У правления разорялся отец генерала Шкуро:
— Та якый вин Шкуро? Шкура вин, ось хто! Бог его знает — хранцуз який нашелся? Я ему кажу: «Чего ты, собачий сын, в Шкуро перевернулся?» Здравствуй, Лука! Куда ты?
— В Ерусалим.
— А-а, ну давай, це недалеко.
Он шел по снежной дороге на Старокорсунскую, и ему казалось впереди светлое царство. За Киргизскими плавнями он вдруг вздохнул, наклонился на палку переждать и застыл раскорякой. Попсуйшапка побоялся его трогать и побежал к первой хате выпросить сани. Говорили, что это был, наверное, единственный случай такой смерти — стоя.
Лука Костогрыз умер — было известно через день в Екатеринодаре и окрестных станицах. Но до него ли было?
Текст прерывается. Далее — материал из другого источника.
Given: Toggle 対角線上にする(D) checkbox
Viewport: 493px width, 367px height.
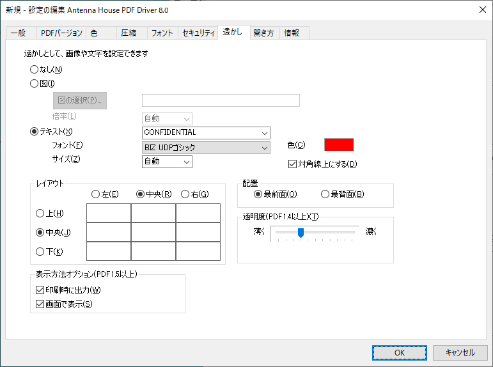Looking at the screenshot, I should point(293,164).
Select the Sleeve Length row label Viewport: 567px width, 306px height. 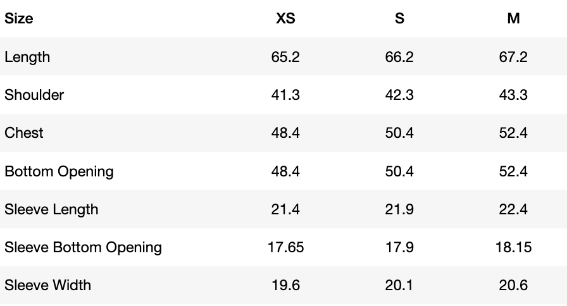point(51,209)

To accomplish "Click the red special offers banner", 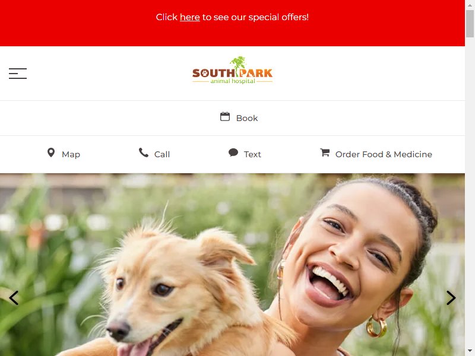I will click(232, 23).
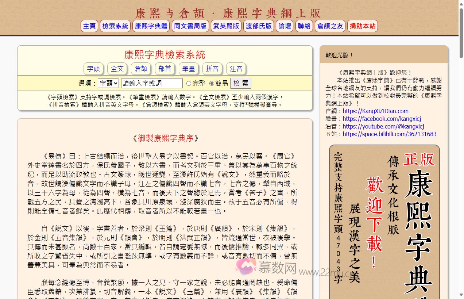This screenshot has height=299, width=464.
Task: Switch to the 全文 search tab
Action: [117, 69]
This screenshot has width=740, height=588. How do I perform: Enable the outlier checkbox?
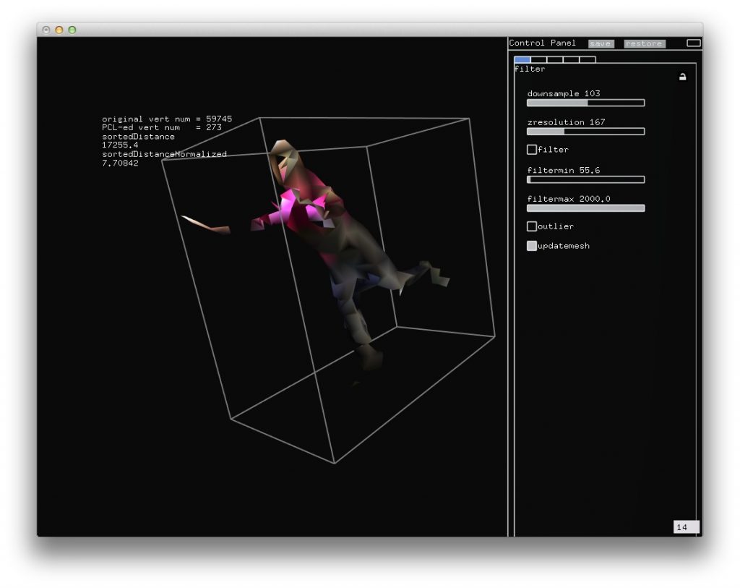532,226
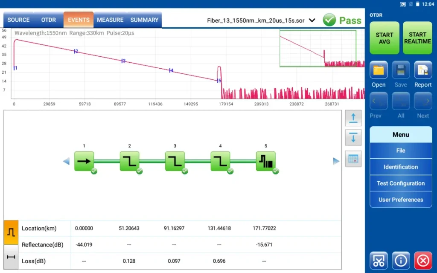
Task: Click the upper limit marker arrow button
Action: pos(353,118)
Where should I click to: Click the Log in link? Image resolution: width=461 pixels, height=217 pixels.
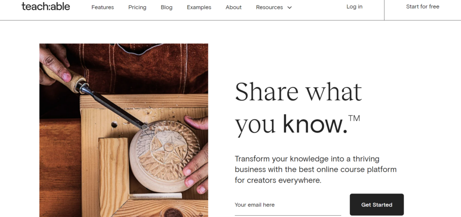tap(354, 7)
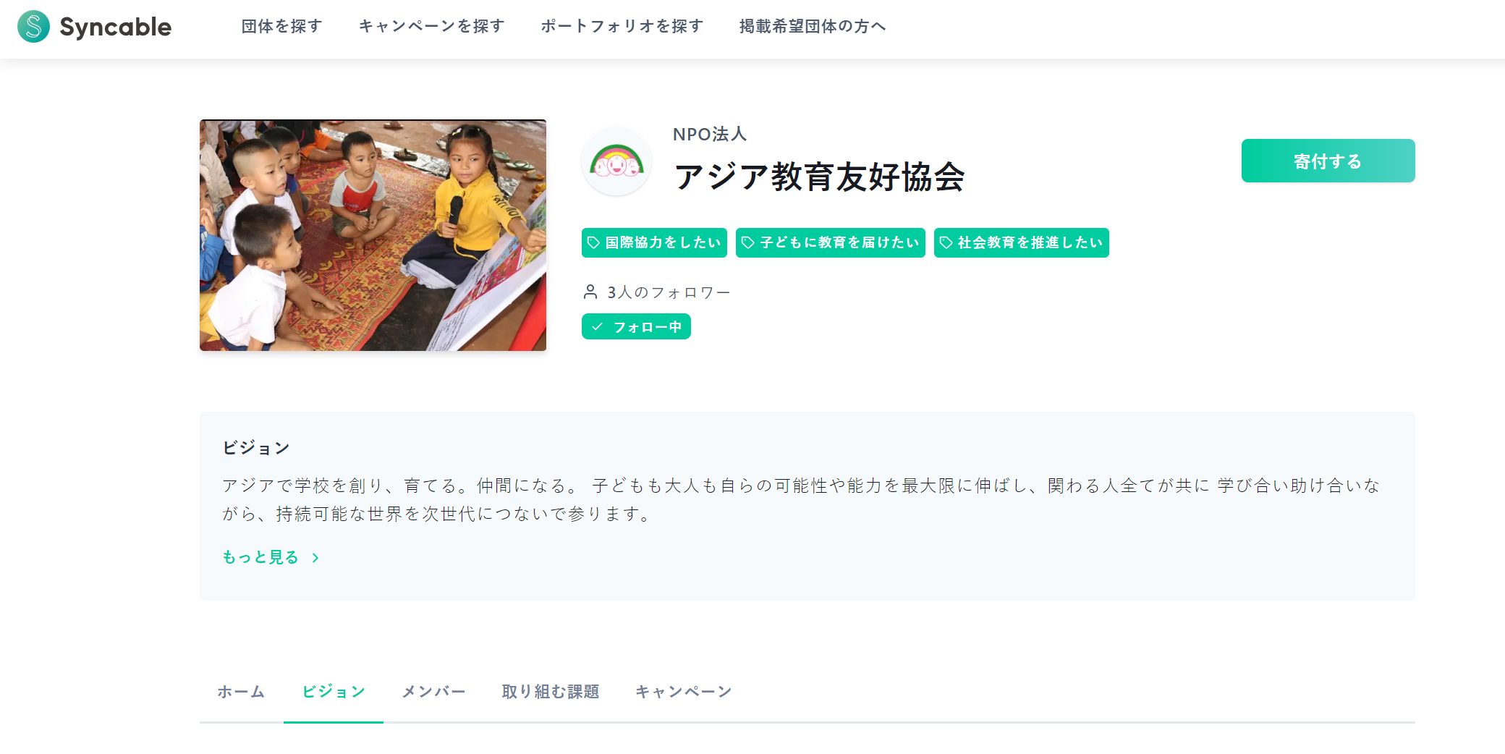Screen dimensions: 1505x754
Task: Click the checkmark icon in フォロー中 button
Action: [597, 327]
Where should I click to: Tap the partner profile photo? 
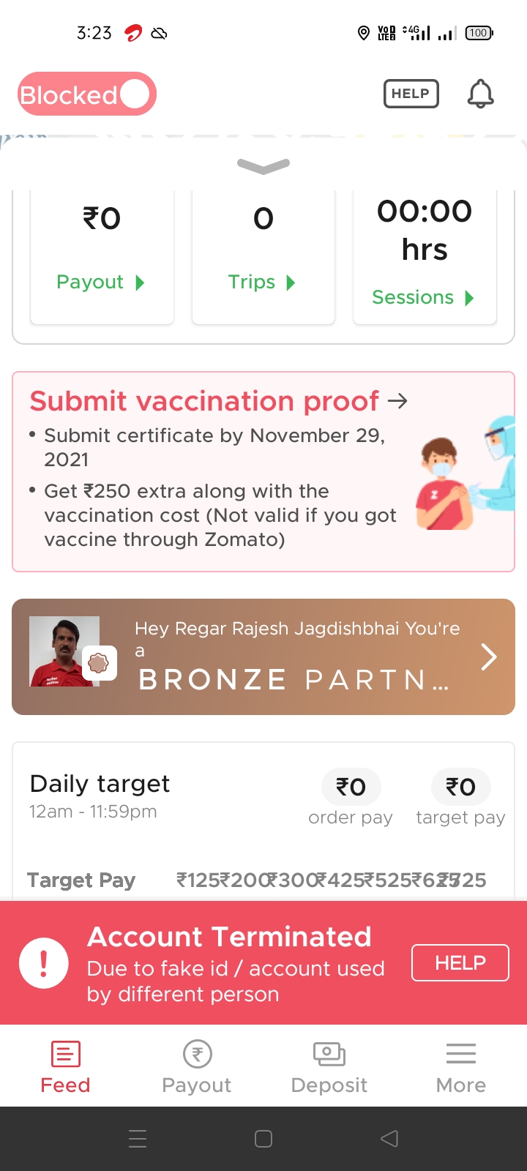(64, 651)
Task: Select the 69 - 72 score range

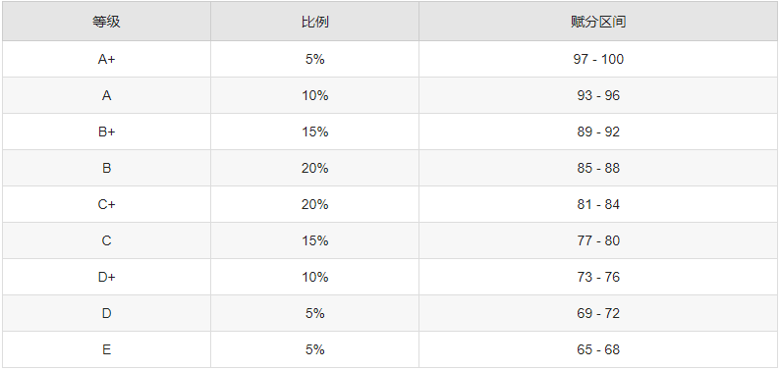Action: tap(598, 313)
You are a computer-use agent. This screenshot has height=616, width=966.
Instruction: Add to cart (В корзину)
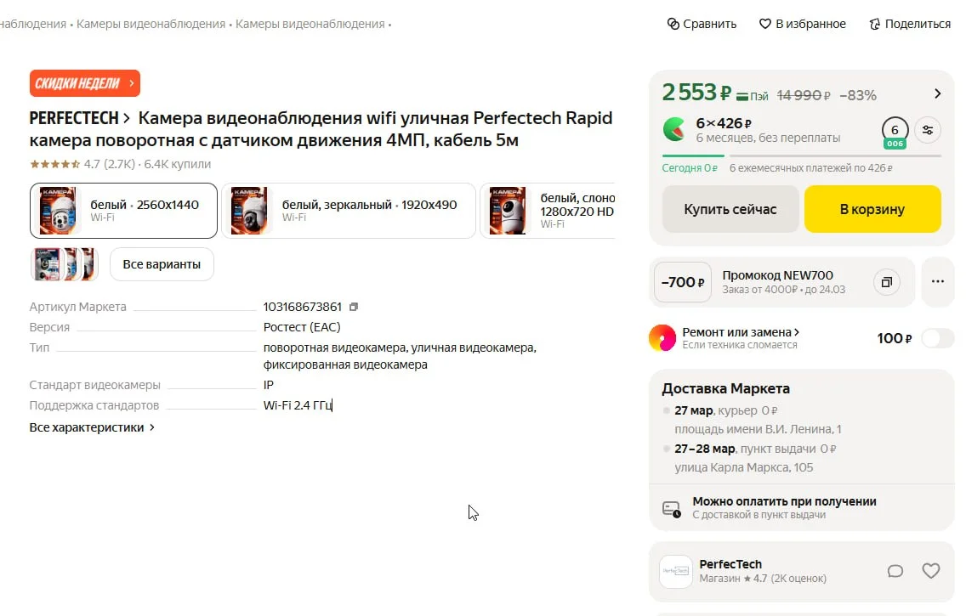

ХИРОМАНТКА ПРЕДСКАЗЫВАЕТ НАСТОЯЩЕЕ И БУДУЩЕЕ
Совсем не так, как когда-то наказный атаман Бабыч, поздравила газета «Вольная Кубань» с новым, 1920 годом. На россиян-беженцев сыпались одни упреки. Шумною толпой устремились-де они за Добровольческой армией, но не затем, чтобы принести ей помощь, нет, жаждали возврата своих имений и угодий. После гибели самостийников Рябовола и Кулабухова казаки не доверяли деникинцам. Упрекали и генерала Шкуро за то, что он раздает автографы смолянкам, держит у себя в доме на Крепостной невестку бывшего наместника покойного графа Воронцова-Дашкова и стоит за единую и неделимую Россию. Его «волчья сотня» с черным знаменем и сам он на скакуне в серой папахе из волчьего меха кое-кому уже не внушали восторга. Красные захватили Новочеркасск. 20 февраля Рада учредила орден «Спасения Кубани» и медали I и II степени. Генерал Шкуро упивался криками толпы, ездил всюду в сопровождении собственного хора песенников и балалаечников. По-прежнему звали: «На Москву! На Москву!» Но еще чаще между собой: «Пропала Россия!» Дамы с собачками покупали билеты на поезд в Новороссийск, к морю. Там управление вооруженных сил взяло на учет даже публичные дома, скопившие иностранную валюту. Деникин признавал, что борьба внутренняя для него тяжелее фронта. В октябре 1919 года он отправил жену и мать в Кисловодск. Ночью в саду посвистывала птаха, и Манечка думала: «Душа чья-то кричит». На Котляревской улице по линиям рук, по году и дню рождения и по Библии хиромантка предсказывала настоящее и будущее. Хотелось пойти к ней. Но ей уже гадала один раз по руке красавица мадам В., возлюбленная братца Пьера. Вместо этого она пошла в Зимний театр аплодировать артистам МХАТа — В. Качалову, О. Книппер, А. Тарасовой.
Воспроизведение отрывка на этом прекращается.